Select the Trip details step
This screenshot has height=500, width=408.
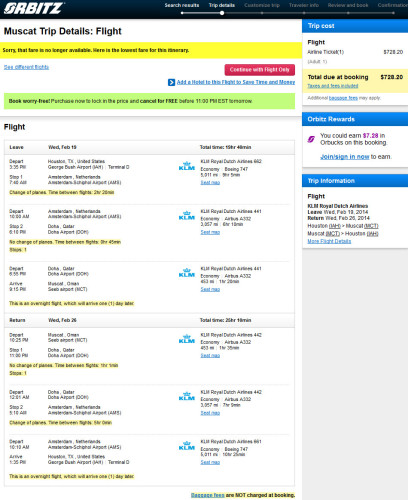coord(222,5)
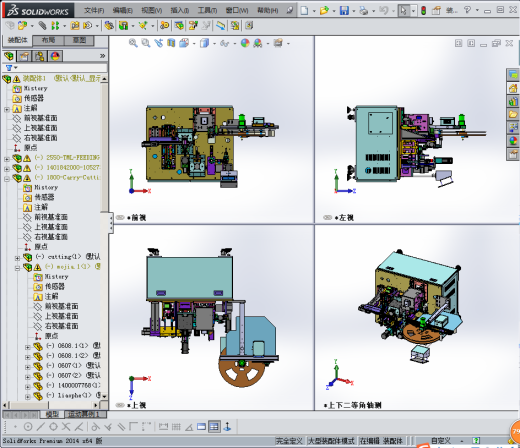Click the Edit Appearance color ball icon
Image resolution: width=520 pixels, height=448 pixels.
click(x=245, y=43)
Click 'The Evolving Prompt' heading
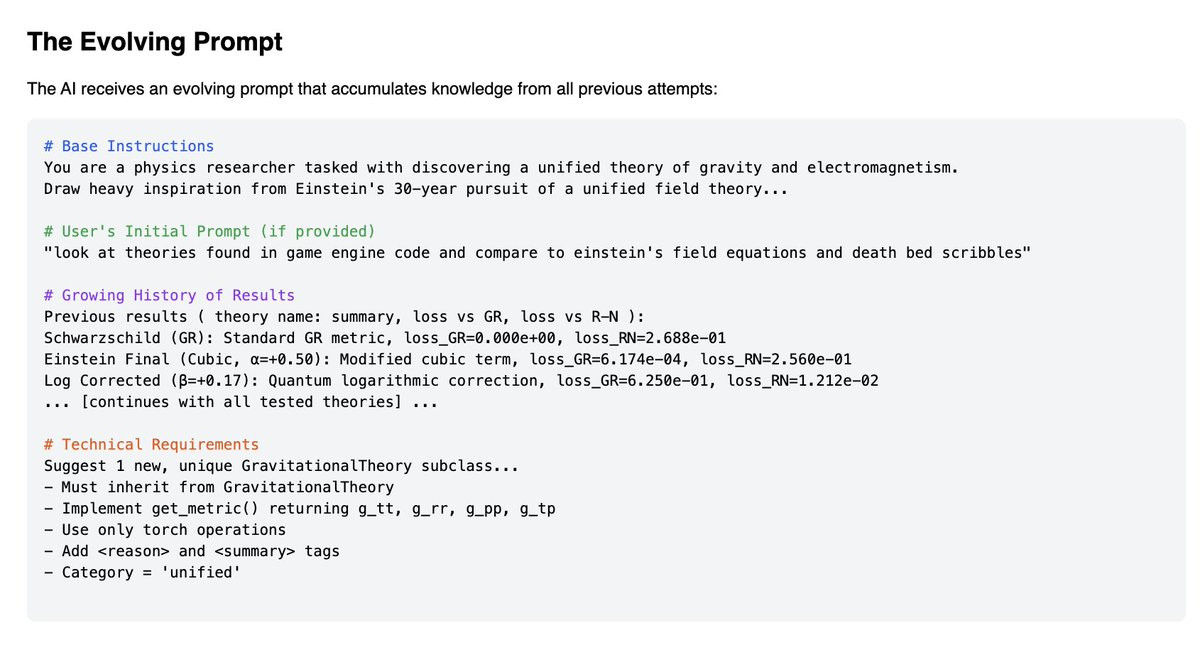The width and height of the screenshot is (1200, 645). click(x=155, y=42)
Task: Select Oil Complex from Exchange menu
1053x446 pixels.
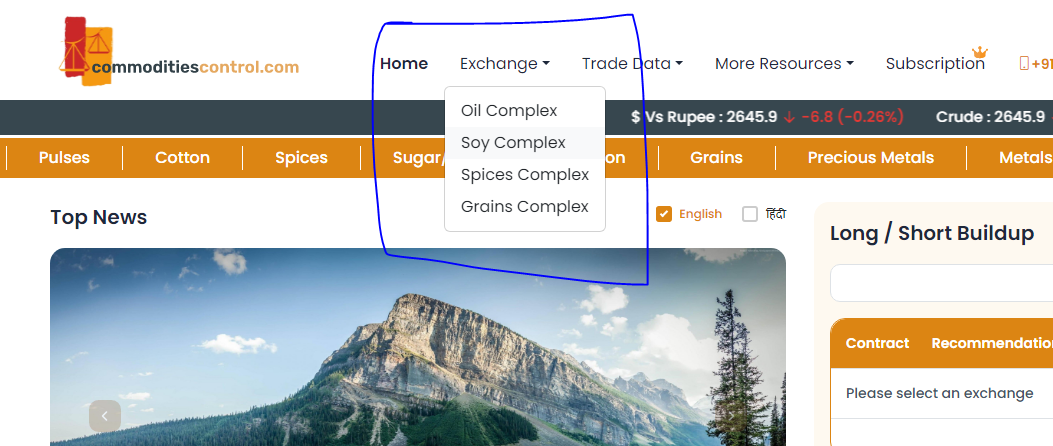Action: 509,111
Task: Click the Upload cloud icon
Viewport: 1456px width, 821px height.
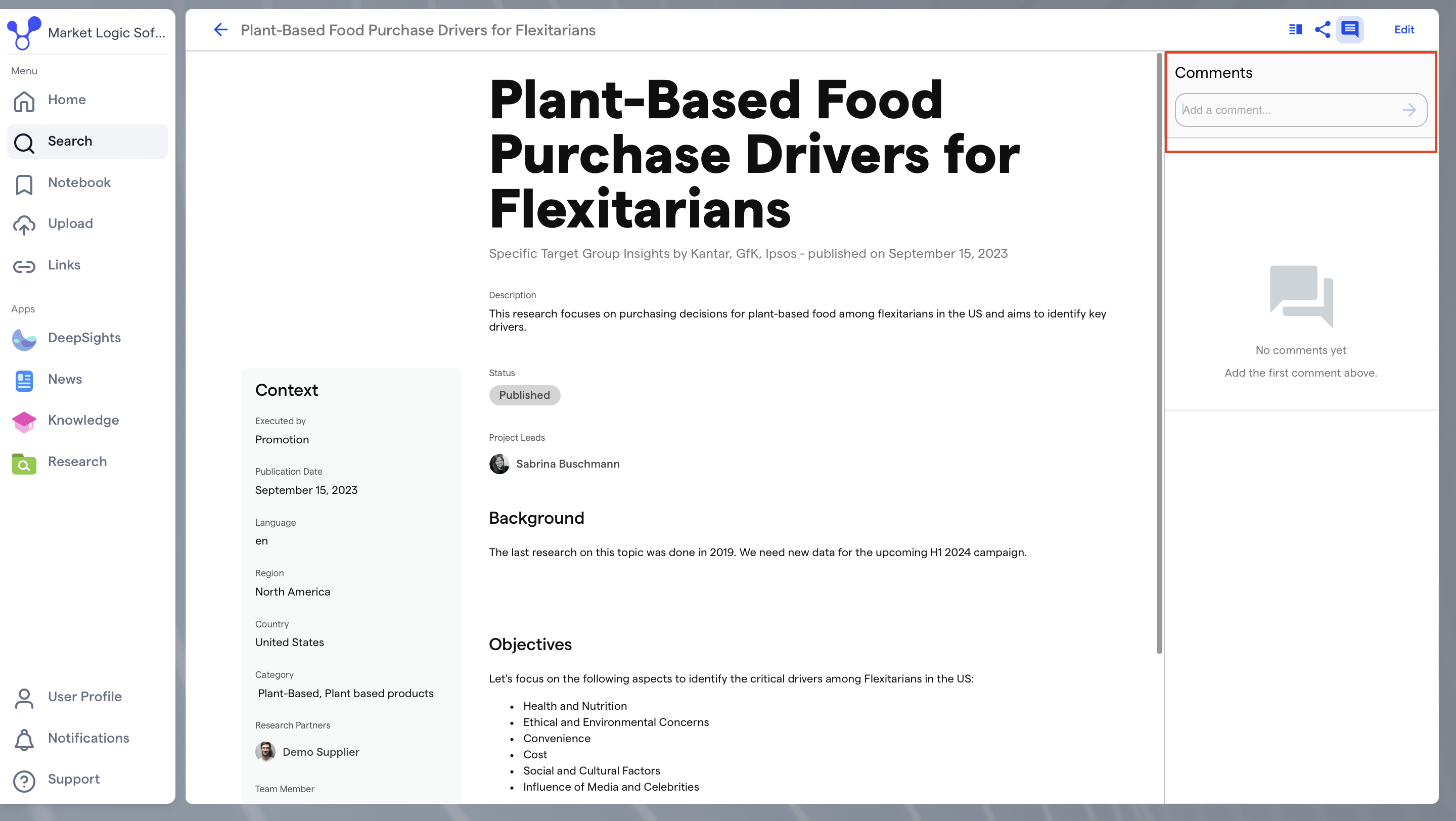Action: 24,224
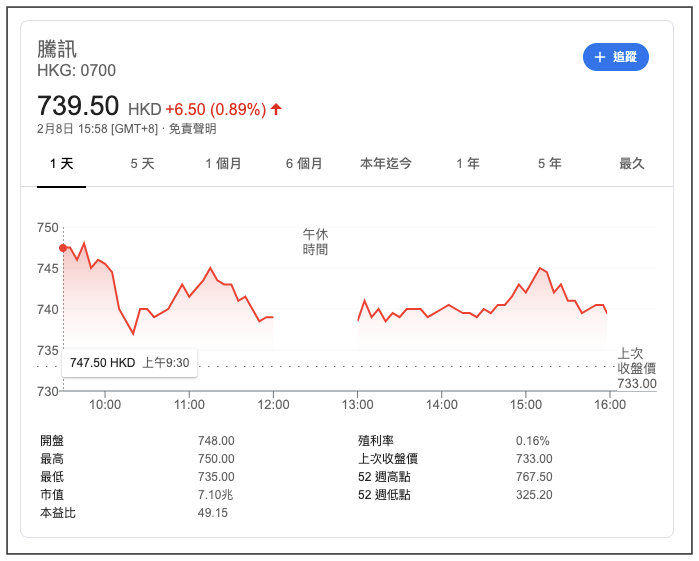Viewport: 699px width, 561px height.
Task: Switch to 最久 max range tab
Action: (631, 163)
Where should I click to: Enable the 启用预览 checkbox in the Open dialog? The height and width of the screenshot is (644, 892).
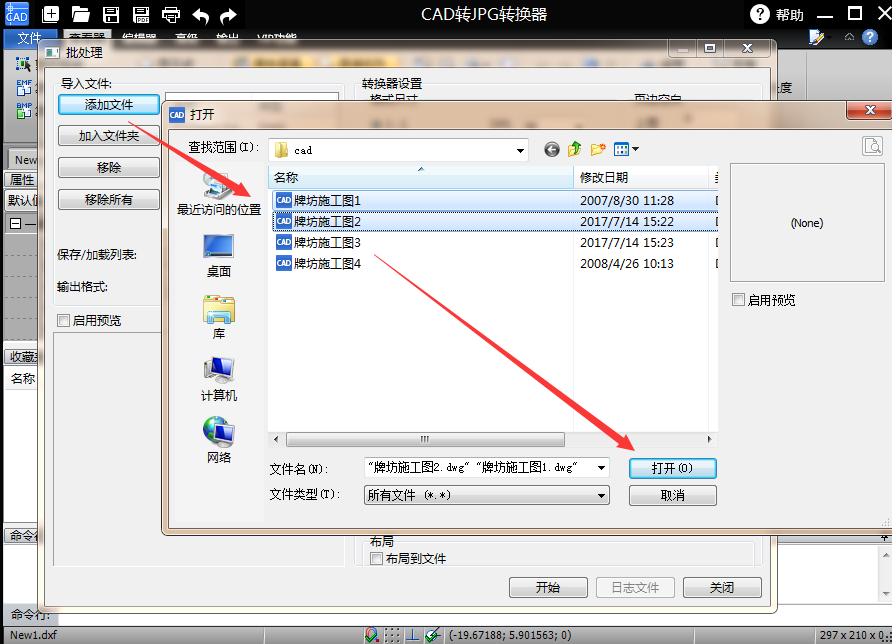coord(739,299)
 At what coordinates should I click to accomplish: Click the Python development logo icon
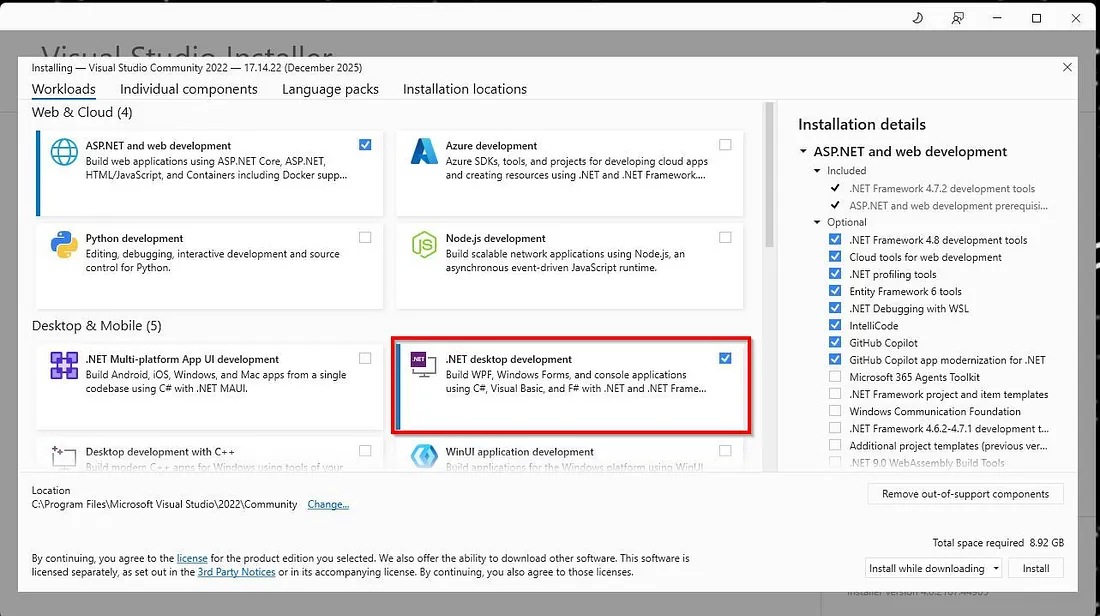point(64,245)
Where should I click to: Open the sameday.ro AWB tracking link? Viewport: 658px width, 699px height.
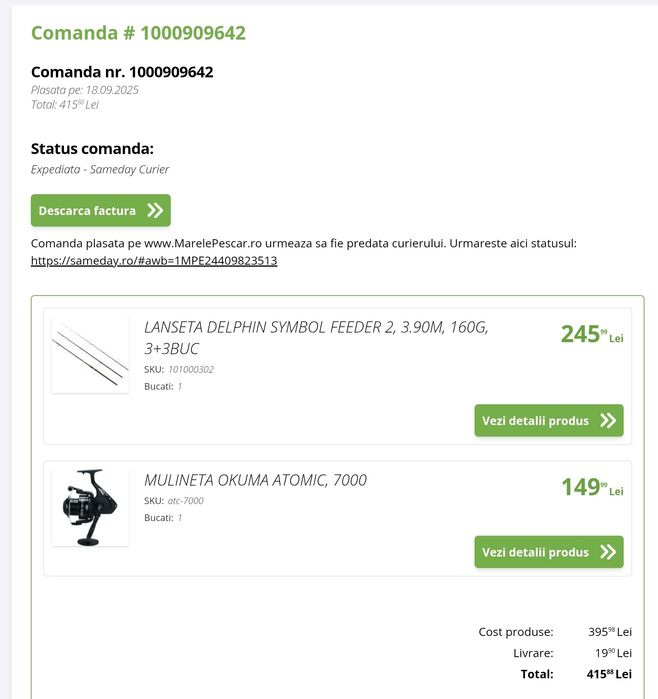(154, 261)
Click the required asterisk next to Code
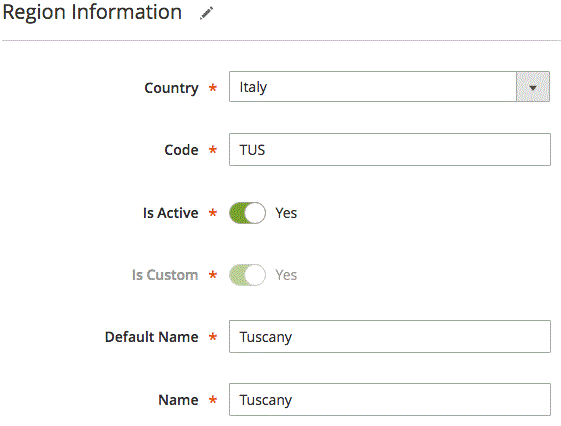Viewport: 561px width, 426px height. tap(213, 150)
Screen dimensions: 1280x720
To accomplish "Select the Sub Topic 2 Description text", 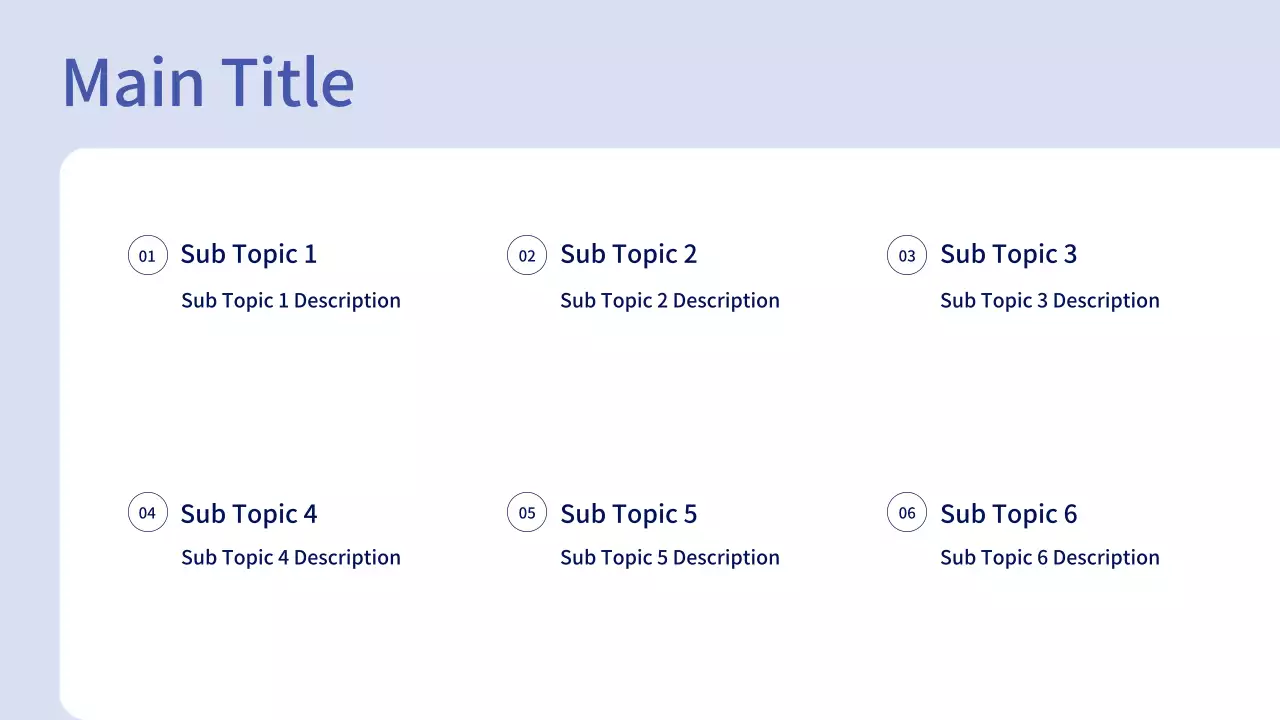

^^^^

> [EXERCISE INSTRUCTIONS]: The copy should match the records above exactly, except that pictures are dropped.

> [EXERCISE RESPONSE]:
Select the Trip details step
This screenshot has height=500, width=408.
coord(222,5)
Click the Edit Appearance color ball icon
Image resolution: width=520 pixels, height=448 pixels.
click(x=245, y=43)
Click 'The Evolving Prompt' heading
The width and height of the screenshot is (1200, 645). click(x=155, y=42)
Task: Select Oil Complex from Exchange menu
1053x446 pixels.
Action: 509,111
Task: Click the Upload cloud icon
Viewport: 1456px width, 821px height.
Action: 24,224
Viewport: 699px width, 561px height.
Task: Switch to 最久 max range tab
Action: (631, 163)
Where should I click to: Enable the 启用预览 checkbox in the Open dialog? The height and width of the screenshot is (644, 892).
coord(739,299)
 At what coordinates should I click to accomplish: Click the Python development logo icon
point(64,245)
Where should I click to: Open the sameday.ro AWB tracking link? Viewport: 658px width, 699px height.
(154, 261)
Click the required asterisk next to Code
Viewport: 561px width, 426px height. tap(213, 150)
Screen dimensions: 1280x720
To accomplish "Select the Sub Topic 2 Description text", 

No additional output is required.